Na última semana, sem o devido destaque, em meio a uma matéria em que o site ‘Meu Timão’ noticiava a contratação de dois novos garotos para as categoria de base (completando 74), surgiu a informação de que um deles era Marcos Abdo, filho do Conselheiro Marcos Coelho Abdo.
Não é a primeira ajuda.
Em 2024, o jovem Abdo vestiu a camisa do A.D. Guarulhos, controlado por Valmir Costa, diretor adjunto da base alvinegra.

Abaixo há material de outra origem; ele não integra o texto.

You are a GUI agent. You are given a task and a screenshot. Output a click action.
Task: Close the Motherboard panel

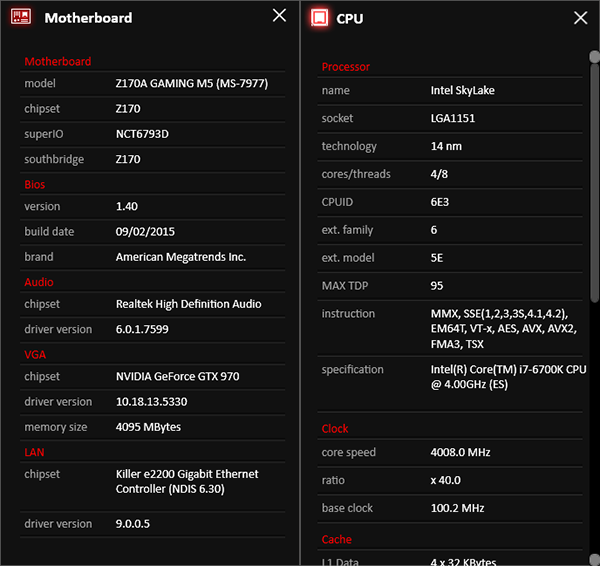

De lá, pulou para o Corinthians.
Com a proximidade da votação do impeachment do Presidente, em 14 de março, o rapaz assinou seu primeiro contrato com o clube – a publicação no BID da CBF ocorreu em 31 de março.
Mais do que a jogada política, em meio ao mercado de votos vigente em Parque São Jorge, chama a atenção o pai do menino não se incomodar em colocar o filho, de apenas 17 anos, sob a regência imoral de cartolas que, comprovamos, achacavam familiares de atletas há alguns anos.
Será que pararam?
Em tese, a aparente troca de favores não se aproximaria deste procedimento?
Se Augusto Melo fosse indiciado – como tudo indica, será – no inquérito que apura desvio de dinheiro do clube, em meio ao contrato da Vai de Bet, para contas controladas pelo crime organizado, o conselheiro teria coragem de votar pelo afastamento?
Elementar.
Marcos Coelho Abdo integra a Comissão de Responsabilidade Social do Conselho Deliberativo do Corinthians.
Abaixo o atleta Marcos Abdo no Corinthians e no AD Guarulhos


Mais um filho de conselheiro né? Interessante.
Os amigos da porta pra fora e os filhos de quem pode derrubar da porta pra dentro.